When diagnosis or treatment go wrong, not everybody reaches for their solicitor. A.J. Davison, a hospital manager, estimates alarmingly in his chapter that ‘there is probably a far greater number of dissatisfied patients who could sue but who do not, than the numbers who actually do take legal action.’ He may well be right: he is certainly right to suggest that most people in this situation want not revenge or money but a truthful account of what has gone wrong and what is being done to put it right. Litigation is often the resort of the terminally frustrated. But Davison also paints a troubling picture of what routinely generates medical accidents in the NHS: inadequate staffing levels, lack of equipment and facilities, the use of under-trained personnel, growing reliance on locums and agency staff, confusion of policies and procedures and lines of responsibility and communication. These are not all inherent hazards of large organisations, but all of them can and do generate what the Americans call malpractice litigation.
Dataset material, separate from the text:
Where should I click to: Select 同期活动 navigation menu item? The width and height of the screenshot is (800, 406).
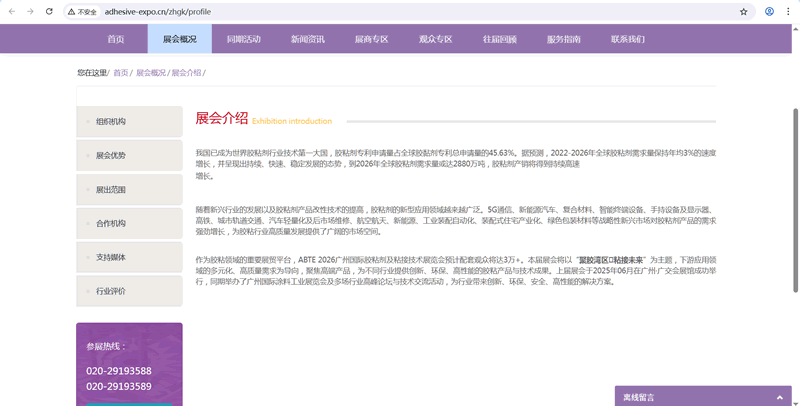pos(243,39)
Davison says the best defence against such claims ‘is to develop an effective clinical audit process.’ His own definition of clinical or medical audit, although he himself calls it too simplistic, is useful: it is to assess the effectiveness of what clinicians are doing, while resource management concentrates its the economic efficiency. Davison regards these as ‘different angles on a common theme, that of improving patient care’; but there are many clinicians who would put the difference at 180 degrees. Bonney, for example, looks at the aftermath of the Griffiths report on Community Care: the clinical audit showed that patients were being unnecessarily kept in institutional seclusion, but resource management did not, he contends, furnish the intended alternative:

discharges from mental hospitals and long-stay institutions began long before the proposals were implemented in April 1993; the funding of [local] councils was barely adequate to sustain the new responsibilities. In consequence we have seen the aged, the infirm and the mentally unstable walking the streets and sleeping in doorways; we have seen large profits made by private contractors offering inadequate residential care; we have seen deranged patients, discharged into an uncaring community, damaging themselves and others.
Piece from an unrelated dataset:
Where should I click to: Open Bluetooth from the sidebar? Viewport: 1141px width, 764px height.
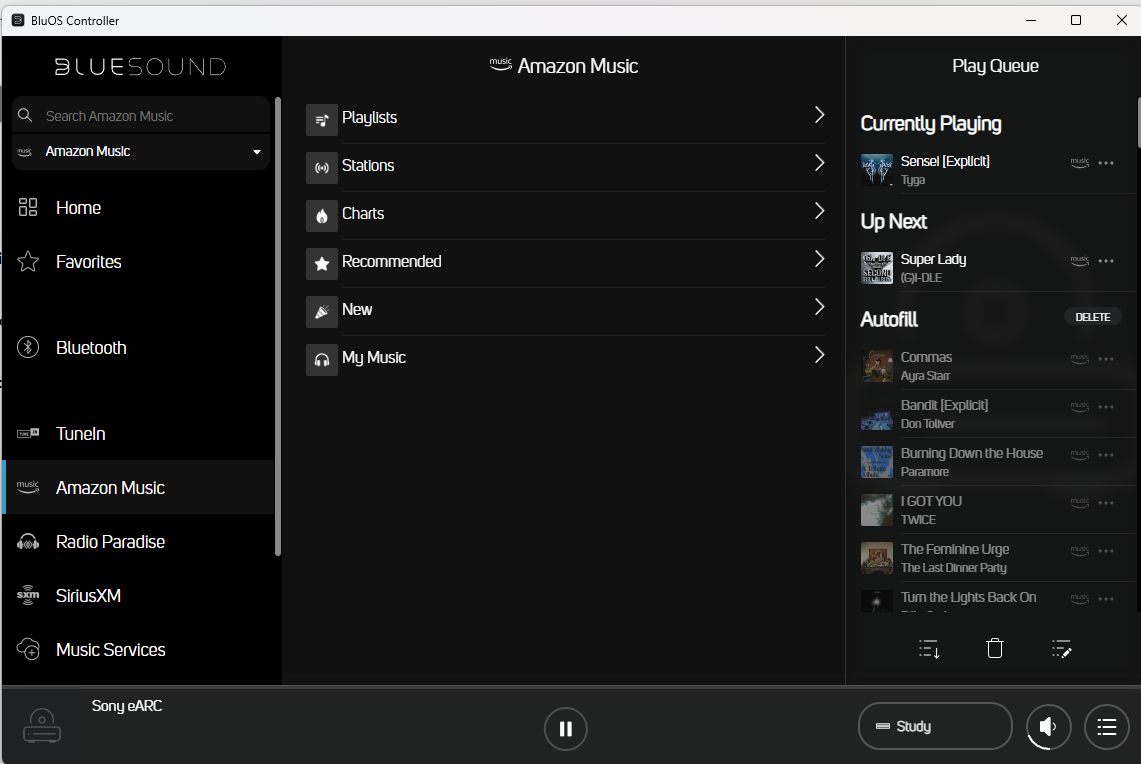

The importance of clinical audit, considered on its own, is nevertheless considerable. In a system of professional governance which, for the rest, is geared only to damage limitation and the remedying of disasters, it represents the best hope of avoiding litigation, not by the time-honoured devices of closing ranks and withholding information but by anticipatory planning against the occurrence of mishaps. It needs to be remembered that medicine, like the legal process, does not guarantee to get everything right – only to do a competent professional job. Failure after doing the best that can be done with the available resources is not negligence. It is above all failure to address problems until a patient is dead or disabled, and a complaint is on somebody’s desk, which leads to malpractice litigation on the institutional level. But litigation is not by any means the only form of recourse, and in many situations it is the worst, locking the patient or the family into years of anxiety and uncertainty.
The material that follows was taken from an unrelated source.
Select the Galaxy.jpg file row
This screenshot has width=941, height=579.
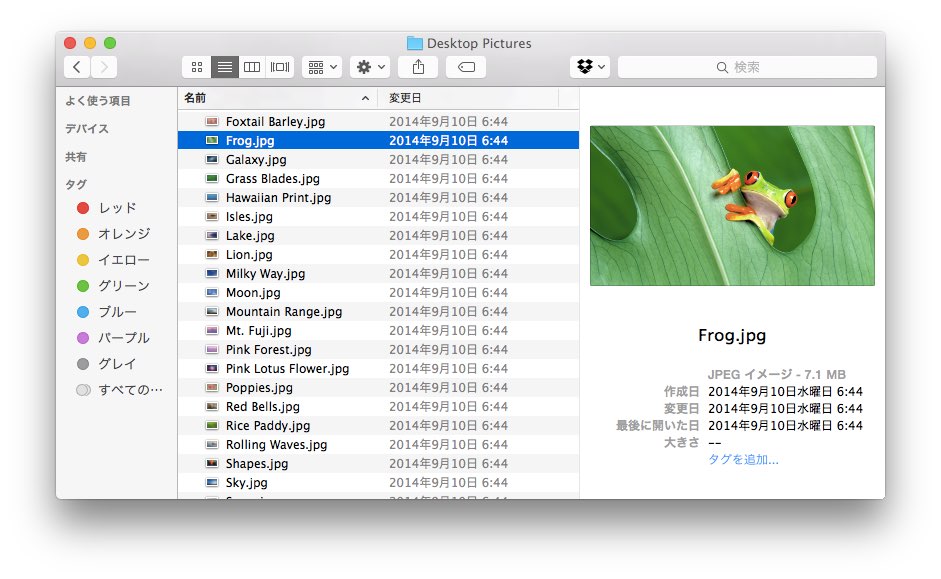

The book traces the heterogeneous and sometimes byzantine procedures and agencies through which questions can be asked and complaints pursued and (sometimes) compensation obtained without going to law. Arthur Taylor’s useful essay contrasts the reasonably swift and productive hospital complaints procedure with the often complicated and frustrating family health service procedure when the complaint is against a GP. He looks also at the Health Service ombudsman, whose remit covers service failures and maladministration; the General Medical Council, which can discipline doctors for serious professional misconduct; and the Patient’s Charter, which, though hortatory only, sets standards for administrative response to concerns and complaints – which in many cases is all that a distressed and confused patient or relative wants. Taylor is followed by Arnold Simanowitz, whose concern is to use the formal complaints channels to obtain evidence for use in court; and by Paul Knapman, an experienced coroner, who describes carefully the powers and procedures of his office – a useful source of evidence for lawsuits and often the only formal inquiry into a iatrogenic death – but omits to mention that an inquest verdict is not even prima facie evidence of the cause of death in a court of law.

Beyond the institutional level lies the personal liability of every medical practitioner to diagnose and treat to a proper standard, whatever the institution in which they practise. Increasingly, this standard is having to adapt to notions of informed consent. Ernest Shepard’s portly practitioner is unlikely to have sought the informed consent of either Christopher Robin or his parents before he gave him what goes for a cold in the nose and some more for a cold in the head. Nor, probably, would he have done so before performing a tonsillectomy (which may be why a whole generation has been pointlessly deprived of this inoffensive organ), or possibly some more drastic excision. The courts of this country have so far leant in the same direction, holding that ‘what degree of disclosure of risks is best calculated to assist a particular patient to make a rational choice ... must primarily be a matter of clinical judgment.’ Other Commonwealth courts have taken a very different line, and in their chapter on the general law of medical negligence John Finch and Robert Cowley (respectively an academic and a practising lawyer) commend them for doing so. The Canadian Supreme Court has pointed out that what is a reasonable risk to a doctor is not always so to the patient, and that to allow medical judgment alone to determine disclosure of risk is to rob the patient of the protection of the law. In Australia, the point has been vividly illustrated by a recent case in which a patient who had been almost blind in one eye since childhood let a surgeon operate on her bad eye without warning her that there was a 1 in 14,000 chance that it would damage the good eye by causing sympathetic ophthalmia, which is what developed. To the surgeon the risk was negligible; to the patient it was critical, and she recovered damages because the court held that the patient’s and not the doctor’s appraisal of the acceptability of risk counted and that, told of the risk, she would have declined surgical intervention.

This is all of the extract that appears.